(Pixel coordinate grounding data)
....................
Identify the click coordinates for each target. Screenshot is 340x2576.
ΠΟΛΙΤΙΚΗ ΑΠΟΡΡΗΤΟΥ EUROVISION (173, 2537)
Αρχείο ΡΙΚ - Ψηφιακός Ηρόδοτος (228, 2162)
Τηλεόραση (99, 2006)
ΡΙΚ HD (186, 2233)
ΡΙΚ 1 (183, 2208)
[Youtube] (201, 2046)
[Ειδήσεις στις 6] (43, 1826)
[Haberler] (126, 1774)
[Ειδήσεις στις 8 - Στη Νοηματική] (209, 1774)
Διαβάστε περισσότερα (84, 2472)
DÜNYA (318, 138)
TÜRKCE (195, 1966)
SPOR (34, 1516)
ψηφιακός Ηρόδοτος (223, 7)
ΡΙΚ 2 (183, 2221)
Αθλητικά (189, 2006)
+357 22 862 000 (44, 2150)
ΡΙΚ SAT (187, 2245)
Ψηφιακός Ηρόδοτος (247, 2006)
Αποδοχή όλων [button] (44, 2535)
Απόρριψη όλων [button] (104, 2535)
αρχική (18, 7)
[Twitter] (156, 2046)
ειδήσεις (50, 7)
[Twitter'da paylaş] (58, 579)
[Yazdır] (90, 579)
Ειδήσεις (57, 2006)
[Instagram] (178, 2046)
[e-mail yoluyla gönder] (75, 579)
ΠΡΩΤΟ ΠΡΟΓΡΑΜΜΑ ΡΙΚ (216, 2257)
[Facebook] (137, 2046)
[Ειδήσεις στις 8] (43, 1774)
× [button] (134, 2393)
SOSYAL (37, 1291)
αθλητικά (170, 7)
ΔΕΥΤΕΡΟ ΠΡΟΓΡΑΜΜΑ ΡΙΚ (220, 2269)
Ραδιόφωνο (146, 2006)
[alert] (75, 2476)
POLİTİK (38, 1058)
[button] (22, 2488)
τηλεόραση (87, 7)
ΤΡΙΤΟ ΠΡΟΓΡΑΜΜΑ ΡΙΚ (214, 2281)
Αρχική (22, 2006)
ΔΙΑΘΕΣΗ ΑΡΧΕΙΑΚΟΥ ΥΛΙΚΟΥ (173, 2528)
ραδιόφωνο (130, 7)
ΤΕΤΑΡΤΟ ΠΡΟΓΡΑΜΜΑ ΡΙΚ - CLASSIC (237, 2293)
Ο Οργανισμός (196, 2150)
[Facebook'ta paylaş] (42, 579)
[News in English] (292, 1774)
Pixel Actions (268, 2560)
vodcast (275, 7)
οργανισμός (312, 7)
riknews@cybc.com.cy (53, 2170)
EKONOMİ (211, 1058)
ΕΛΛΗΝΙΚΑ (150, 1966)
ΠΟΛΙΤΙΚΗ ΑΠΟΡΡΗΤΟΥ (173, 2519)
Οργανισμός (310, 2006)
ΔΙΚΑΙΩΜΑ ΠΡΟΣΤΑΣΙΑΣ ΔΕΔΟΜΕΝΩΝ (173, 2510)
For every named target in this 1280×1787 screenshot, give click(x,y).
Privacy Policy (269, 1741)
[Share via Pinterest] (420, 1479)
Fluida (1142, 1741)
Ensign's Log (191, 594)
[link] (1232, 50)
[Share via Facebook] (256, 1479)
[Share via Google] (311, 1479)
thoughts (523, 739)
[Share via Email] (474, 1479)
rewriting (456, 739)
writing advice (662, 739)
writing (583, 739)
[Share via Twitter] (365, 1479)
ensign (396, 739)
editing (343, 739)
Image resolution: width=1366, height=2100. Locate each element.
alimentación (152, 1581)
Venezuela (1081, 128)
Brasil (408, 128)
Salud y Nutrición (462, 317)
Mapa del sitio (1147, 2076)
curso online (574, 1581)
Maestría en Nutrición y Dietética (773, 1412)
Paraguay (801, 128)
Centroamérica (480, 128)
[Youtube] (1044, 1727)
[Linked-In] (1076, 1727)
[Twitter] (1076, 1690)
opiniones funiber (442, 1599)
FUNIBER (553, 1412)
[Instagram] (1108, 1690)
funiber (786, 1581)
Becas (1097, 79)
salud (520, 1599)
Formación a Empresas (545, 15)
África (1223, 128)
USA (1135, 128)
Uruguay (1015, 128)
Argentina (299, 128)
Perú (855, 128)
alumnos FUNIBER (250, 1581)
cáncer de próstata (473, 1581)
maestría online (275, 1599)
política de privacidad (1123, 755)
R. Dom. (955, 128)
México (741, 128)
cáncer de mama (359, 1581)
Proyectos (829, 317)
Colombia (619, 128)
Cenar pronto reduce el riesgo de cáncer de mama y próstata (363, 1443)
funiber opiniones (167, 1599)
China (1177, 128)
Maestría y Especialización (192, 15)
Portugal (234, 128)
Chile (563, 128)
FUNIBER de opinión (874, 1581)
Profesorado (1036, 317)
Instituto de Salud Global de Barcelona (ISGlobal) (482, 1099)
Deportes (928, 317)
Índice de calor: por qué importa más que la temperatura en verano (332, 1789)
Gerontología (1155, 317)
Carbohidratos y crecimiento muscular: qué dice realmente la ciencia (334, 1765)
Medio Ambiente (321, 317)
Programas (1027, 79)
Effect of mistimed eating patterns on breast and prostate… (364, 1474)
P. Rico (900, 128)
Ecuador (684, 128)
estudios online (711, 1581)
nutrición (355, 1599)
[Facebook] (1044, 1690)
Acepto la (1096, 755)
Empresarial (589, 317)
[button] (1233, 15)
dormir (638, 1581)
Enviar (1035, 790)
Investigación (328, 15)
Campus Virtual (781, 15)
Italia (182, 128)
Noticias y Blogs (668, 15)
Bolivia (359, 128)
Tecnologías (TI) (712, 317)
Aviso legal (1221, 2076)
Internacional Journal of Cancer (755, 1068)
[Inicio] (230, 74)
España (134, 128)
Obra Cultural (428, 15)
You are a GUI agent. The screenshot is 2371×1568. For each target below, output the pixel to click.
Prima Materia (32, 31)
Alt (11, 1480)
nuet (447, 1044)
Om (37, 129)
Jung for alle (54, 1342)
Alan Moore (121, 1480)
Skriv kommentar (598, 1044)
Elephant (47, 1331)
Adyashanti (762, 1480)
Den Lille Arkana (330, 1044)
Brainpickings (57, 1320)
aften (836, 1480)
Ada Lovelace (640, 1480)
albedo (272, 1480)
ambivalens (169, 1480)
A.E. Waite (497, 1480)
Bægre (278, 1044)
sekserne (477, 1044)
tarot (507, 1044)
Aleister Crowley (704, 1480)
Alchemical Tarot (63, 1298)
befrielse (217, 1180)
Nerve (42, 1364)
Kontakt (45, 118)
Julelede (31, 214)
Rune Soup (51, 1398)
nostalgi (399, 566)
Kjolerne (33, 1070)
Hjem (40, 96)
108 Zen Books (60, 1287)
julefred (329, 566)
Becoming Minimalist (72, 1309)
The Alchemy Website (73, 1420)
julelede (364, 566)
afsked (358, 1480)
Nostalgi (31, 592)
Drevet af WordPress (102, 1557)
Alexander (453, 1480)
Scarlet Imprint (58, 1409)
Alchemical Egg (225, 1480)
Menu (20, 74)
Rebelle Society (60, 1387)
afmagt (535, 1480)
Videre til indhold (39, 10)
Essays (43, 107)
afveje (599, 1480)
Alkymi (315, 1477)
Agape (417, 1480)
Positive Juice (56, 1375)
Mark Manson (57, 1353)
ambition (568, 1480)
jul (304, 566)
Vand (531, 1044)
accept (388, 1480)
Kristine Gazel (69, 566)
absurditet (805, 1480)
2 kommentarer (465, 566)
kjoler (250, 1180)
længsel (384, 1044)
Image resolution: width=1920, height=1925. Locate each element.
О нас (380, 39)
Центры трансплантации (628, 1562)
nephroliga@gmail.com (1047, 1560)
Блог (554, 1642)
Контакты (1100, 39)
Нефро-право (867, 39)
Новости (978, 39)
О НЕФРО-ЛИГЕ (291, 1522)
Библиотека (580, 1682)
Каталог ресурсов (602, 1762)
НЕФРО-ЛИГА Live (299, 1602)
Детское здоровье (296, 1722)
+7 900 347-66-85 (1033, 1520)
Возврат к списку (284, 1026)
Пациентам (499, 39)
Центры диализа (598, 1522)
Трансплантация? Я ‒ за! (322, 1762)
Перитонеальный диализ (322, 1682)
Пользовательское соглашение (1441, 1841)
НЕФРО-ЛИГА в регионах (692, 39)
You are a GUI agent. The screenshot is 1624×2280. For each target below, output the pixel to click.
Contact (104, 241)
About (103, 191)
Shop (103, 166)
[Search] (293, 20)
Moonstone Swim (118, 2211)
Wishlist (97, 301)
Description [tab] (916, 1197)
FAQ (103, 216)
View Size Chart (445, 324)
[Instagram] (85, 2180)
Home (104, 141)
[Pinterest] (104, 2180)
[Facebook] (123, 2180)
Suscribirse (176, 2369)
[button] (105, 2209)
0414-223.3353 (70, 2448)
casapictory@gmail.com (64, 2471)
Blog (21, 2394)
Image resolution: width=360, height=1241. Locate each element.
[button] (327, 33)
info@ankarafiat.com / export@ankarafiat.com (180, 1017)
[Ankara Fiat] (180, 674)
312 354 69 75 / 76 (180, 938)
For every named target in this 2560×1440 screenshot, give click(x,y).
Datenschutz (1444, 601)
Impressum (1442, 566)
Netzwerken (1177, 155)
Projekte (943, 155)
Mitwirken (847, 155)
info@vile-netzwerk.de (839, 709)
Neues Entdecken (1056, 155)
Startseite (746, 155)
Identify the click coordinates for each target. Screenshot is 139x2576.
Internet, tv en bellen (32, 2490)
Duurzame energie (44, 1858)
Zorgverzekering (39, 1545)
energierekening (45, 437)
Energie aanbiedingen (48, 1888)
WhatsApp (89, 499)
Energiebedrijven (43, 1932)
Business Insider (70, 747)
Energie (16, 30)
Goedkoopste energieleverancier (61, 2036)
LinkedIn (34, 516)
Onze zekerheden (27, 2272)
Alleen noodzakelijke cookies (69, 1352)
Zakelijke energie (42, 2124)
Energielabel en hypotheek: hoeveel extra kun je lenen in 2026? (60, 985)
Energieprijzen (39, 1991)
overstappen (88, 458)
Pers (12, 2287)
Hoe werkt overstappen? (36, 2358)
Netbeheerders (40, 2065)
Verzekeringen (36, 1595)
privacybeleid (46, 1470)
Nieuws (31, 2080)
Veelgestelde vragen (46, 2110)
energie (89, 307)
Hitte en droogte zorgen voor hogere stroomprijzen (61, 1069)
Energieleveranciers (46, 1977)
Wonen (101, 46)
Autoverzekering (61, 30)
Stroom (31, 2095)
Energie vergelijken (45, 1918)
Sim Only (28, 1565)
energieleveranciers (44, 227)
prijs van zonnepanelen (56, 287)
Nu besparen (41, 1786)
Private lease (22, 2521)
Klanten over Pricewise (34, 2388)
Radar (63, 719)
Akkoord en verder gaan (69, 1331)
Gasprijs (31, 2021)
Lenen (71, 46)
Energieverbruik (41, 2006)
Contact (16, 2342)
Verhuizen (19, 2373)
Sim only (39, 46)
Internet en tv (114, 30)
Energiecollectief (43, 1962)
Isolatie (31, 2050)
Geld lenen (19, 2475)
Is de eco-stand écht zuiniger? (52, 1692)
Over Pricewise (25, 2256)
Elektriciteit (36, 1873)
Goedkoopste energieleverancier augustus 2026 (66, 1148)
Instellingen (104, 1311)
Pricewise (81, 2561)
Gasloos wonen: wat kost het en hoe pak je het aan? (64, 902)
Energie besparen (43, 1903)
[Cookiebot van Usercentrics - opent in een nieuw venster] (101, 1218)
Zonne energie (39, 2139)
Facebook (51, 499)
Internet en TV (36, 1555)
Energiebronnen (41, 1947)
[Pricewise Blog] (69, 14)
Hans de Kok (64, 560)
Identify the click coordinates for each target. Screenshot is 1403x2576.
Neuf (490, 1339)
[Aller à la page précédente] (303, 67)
....................
• WORK INSTRUCTIONS
Copy, exactly and only, the lines above that begin with the one containing "Blog (21, 2394)" and finish with the one containing "Zakelijke energie (42, 2124)".

• ANSWER SPACE
Blog (21, 2394)
Image resolution: width=360, height=1241. Locate each element.
[button] (327, 33)
info@ankarafiat.com / export@ankarafiat.com (180, 1017)
[Ankara Fiat] (180, 674)
312 354 69 75 / 76 (180, 938)
For every named target in this 2560×1440 screenshot, give click(x,y).
Datenschutz (1444, 601)
Impressum (1442, 566)
Netzwerken (1177, 155)
Projekte (943, 155)
Mitwirken (847, 155)
info@vile-netzwerk.de (839, 709)
Neues Entdecken (1056, 155)
Startseite (746, 155)
Identify the click coordinates for each target. Screenshot is 139x2576.
Internet, tv en bellen (32, 2490)
Duurzame energie (44, 1858)
Zorgverzekering (39, 1545)
energierekening (45, 437)
Energie aanbiedingen (48, 1888)
WhatsApp (89, 499)
Energiebedrijven (43, 1932)
Business Insider (70, 747)
Energie (16, 30)
Goedkoopste energieleverancier (61, 2036)
LinkedIn (34, 516)
Onze zekerheden (27, 2272)
Alleen noodzakelijke cookies (69, 1352)
Zakelijke energie (42, 2124)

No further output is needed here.